Con las mismas, en un inicio o
primera toma de contacto entrelazando las primeras propuestas, como para
situarnos, con esas cuatro palabras o frases o chascarrillos, o lo que
buenamente se les haya ocurrido a los enfebrecidos espectadores, ya nos van
metiendo en su bolsillo. Uno de los epígrafes, por ejemplo, fue “He llamado
hacia nunca”, que resultó poético y creativo y ellos llamaron hacia siempre,
hacia a veces, hacia el público ávido de risas y entregado.
Y con lo que ellos llaman estilo “librering”, los de Jamming Show van
representando con desparpajo, con poder creativo, su capacidad imaginativa, su
oficio improvisador.
De ahí, ya es un vértigo de
tarjetas y frases, inconexas muchas de ellas, como queriendo pillarles en un
renuncio, y desde el estilo “Shakespearing”
o “Clasing”, pasando por los dibujos animados de “Pixaring”, nos lo ofrecen como si fuera un truco de magia,
prestidigitadores del lenguaje, locuaces del absurdo, buscando el asombro y el
ingenio, el retruécano de un final sin un principio, rizar el verbo, sacarle el
jugo a los sustantivos y nombres propios, adornarlo todo con gestos, y voces
cantadas y si fuera necesario, acentos y guiños con los ojos abiertos.
Cuanto más inconexo, mejor.
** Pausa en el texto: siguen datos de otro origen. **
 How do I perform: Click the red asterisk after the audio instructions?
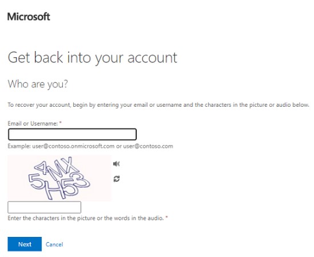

Para
mayor asombro del respetable de haber podido introducir frase y enunciado que
de entrada no vendría a cuento, pero que al final se ha dicho.
Y van buscando nuevos estilos,
nuevas formas de sorprender y de hacer reír, sobre todo, cada función un
argumento distinto, mil historias entremezcladas bajo un hilo que si se rompe
tampoco importa, porque enseguida le hacen un nudo y tan divertidos.
En la función del sábado lidiaban
en el escenario Lolo Diego, Juanma Díez,
Borja Cortés y Paloma (el apellido lo sabe Cristina), ¡ah, sí!, Paloma Córdoba, y consiguen con su
desenvoltura y destreza dialéctica e improvisadora sin sentido aparente, darle
la vuelta al espectáculo y acabar como al principio, o sea, que volvamos, que será cada vez un show distinto.